さらに、現在そろっている資料の状態も把握しておきます。配置図はあるのか、平面図や断面図はあるのか、構造図や仕様書はあるのか、工程表は確定しているのか、安全対策を説明する資料は作成済みか、資格者の確認が必要な場合に資格情報を出せるかを確認します。電話で「図面はありますか」と聞かれたときに、「たぶんあります」ではなく、「配置図と平面図はありますが、断面図は作成中です」と答えられる状態にしておくと、次に何を準備すべきかが明確になります。
社内でよくある失敗は、電話担当者と技術担当者が分かれているのに、電話担当者が計画内容を十分に理解していないことです。労基署から高さ、能力、設置期間、作業方法を聞かれて答えられないと、確認はそこで止まります。安全衛生担当者が電話する場合でも、事前に工事担当者や設計担当者から説明を受け、最低限の図面を手元に置いて電話することが重要です。可能であれば、電話中に確認が必要になったときすぐ担当者へつなげられる体制にしておくと安心です。
電話メモの取り方も準備に含まれます。確認日時、電話した労基署名、担当部署、回答者名または係名、こちらの説明内容、労基署からの回答、追加で必要と言われた資料、再連絡の要否、提出予定日を残します。特に重要なのは、こちらがどのような前提で質問したかです。前提が変われば回答も変わることがあるため、「高さ〇メートル、設置期間〇日、作業内容〇〇という前提で確認」と記録しておく必要があります。
88条申請の電話確認は、単発の問い合わせではなく、届出準備全体の起点です。電話の結果によって、協 力会社への依頼内容、社内承認のスケジュール、提出資料の作成範囲、工事開始前の確認事項が決まります。だからこそ、電話前の準備を軽く見ず、質問と資料をセットで用意することが大切です。
まとめ:88条申請の電話確認は記録まで含めて準備する
88条申請で労基署に電話確認する前に用意すべき質問は、対象該当性、様式名、提出先、提出期限、添付資料、変更や短期設置の扱い、提出方法と補正対応の7つです。この順番で確認すれば、話が整理されやすく、聞き漏れも減ります。反対に、資料の準備だけを先に進めたり、過去案件の記憶だけで判断したりすると、提出直前に手戻りが発生しやすくなります。
88条申請は、書類作成だけの手続ではありません。

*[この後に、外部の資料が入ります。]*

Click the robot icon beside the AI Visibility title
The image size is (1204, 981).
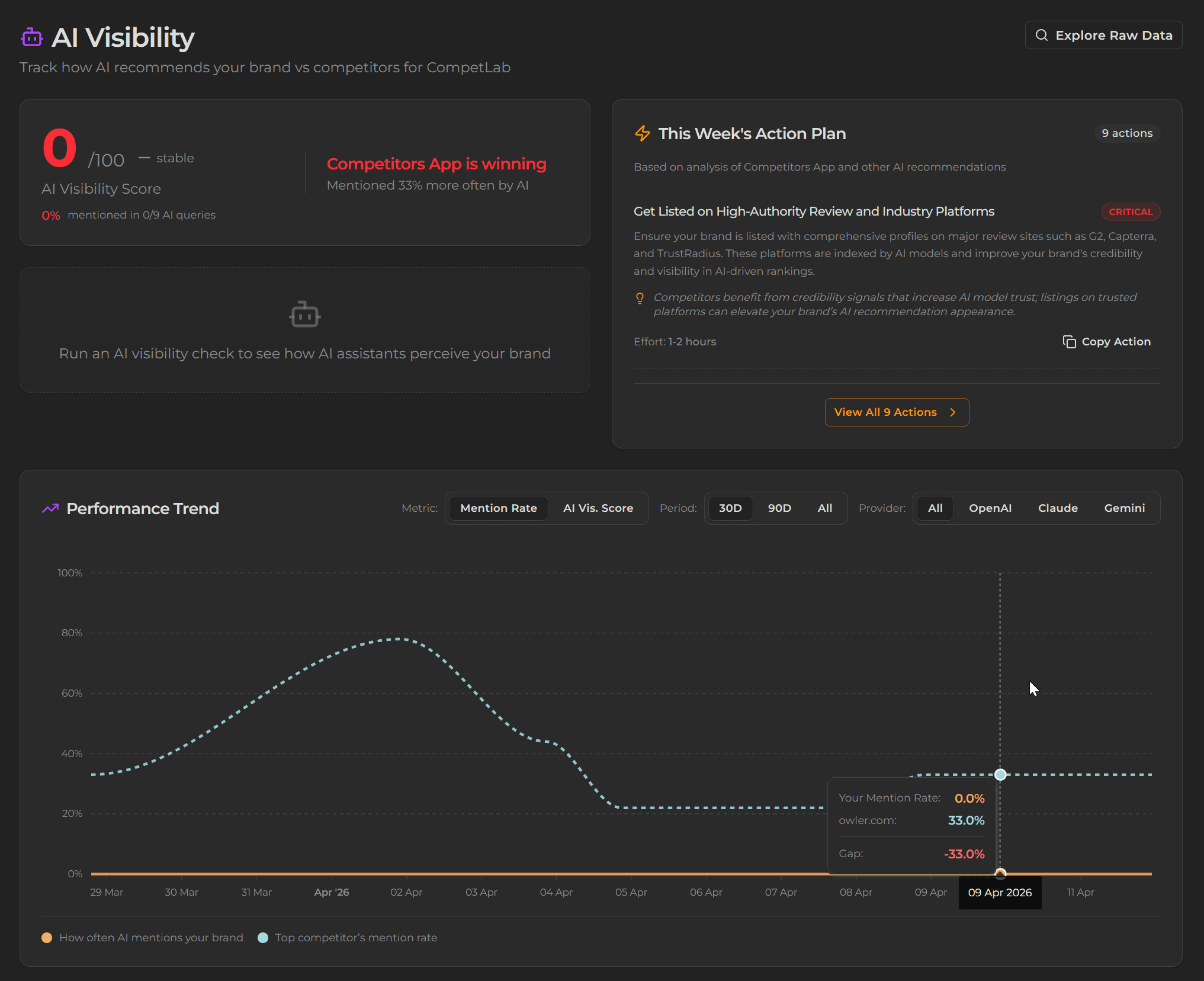click(31, 37)
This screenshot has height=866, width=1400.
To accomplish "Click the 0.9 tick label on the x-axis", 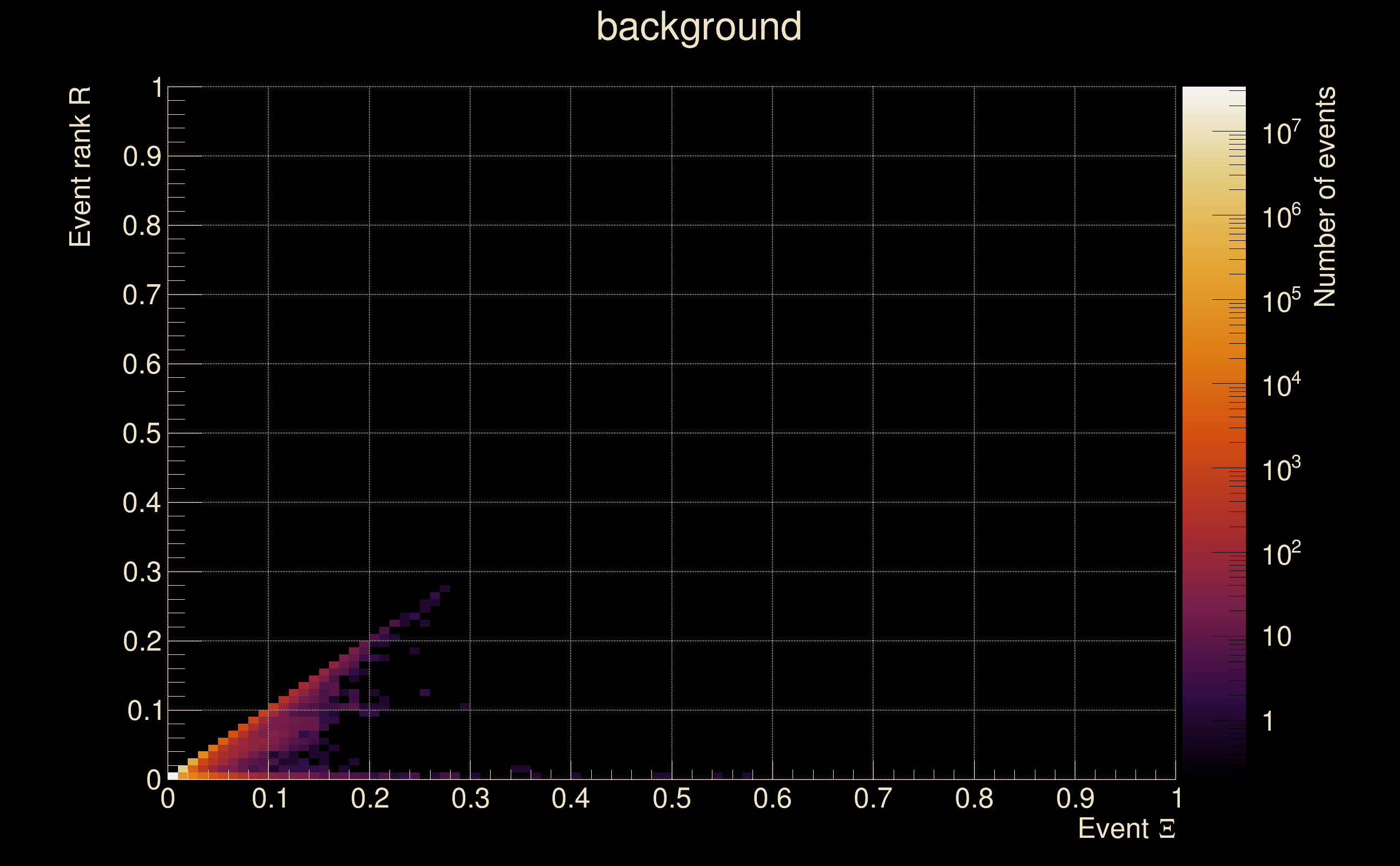I will [1074, 798].
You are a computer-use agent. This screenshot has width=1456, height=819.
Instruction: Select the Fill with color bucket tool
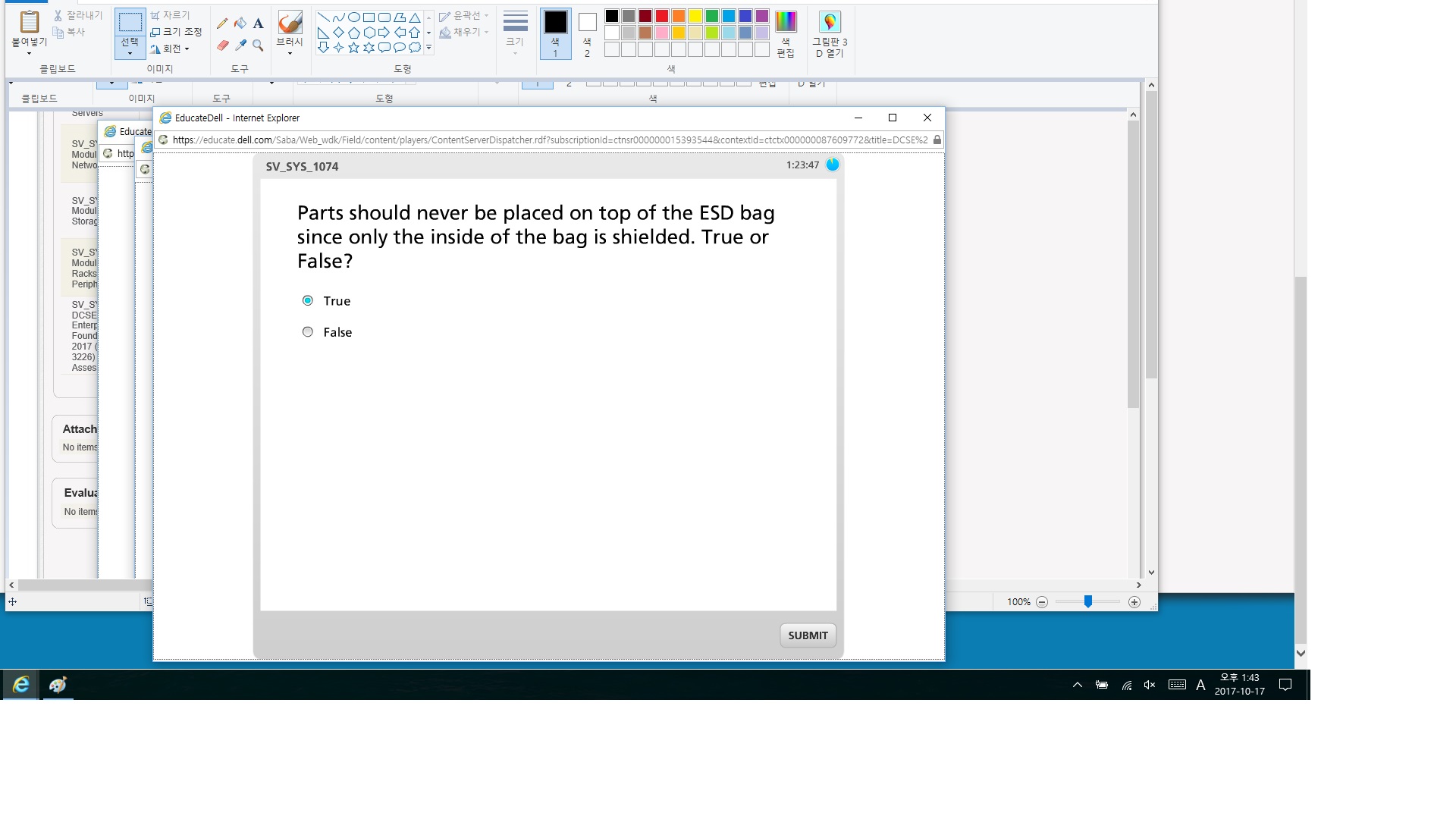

危険有害な作業や設備、重大災害につながり得る工事について、計画段階で安全衛生上の確認を行うための手続です。そのため、労基署への電話確認でも、単に「出すか出さないか」を聞くだけではなく、「どの前提で、どの資料を添付し、いつまでに、誰が、どこへ提出するのか」を整理する必要があります。
実務担当者にとって大切なのは、電話で得た回答をその場限りにしないことです。電話内容が担当者個人のメモにしか残っていないと、後日、工事担当者や協力会社、上長、監査担当に説明するときに困ります。特に、届出不要と判断した場合、提出後に補正した場合、工程変更により再確認した場合は、記録が社内説明の支えになります。
労基署への電話確認を効率化するには、質問を事前に整理し、図面や工程表を手元に置き、回答を正確に残すことが欠かせません。確認日時、確認先、説明した前提、回答内容、追加資料の有無、次の対応を同じ形式で残せるように、社内の問い合わせ記録フォーマットや共有ルールを整えておくと、88条申請の確認漏れや伝達ミスを減らしやすくなります。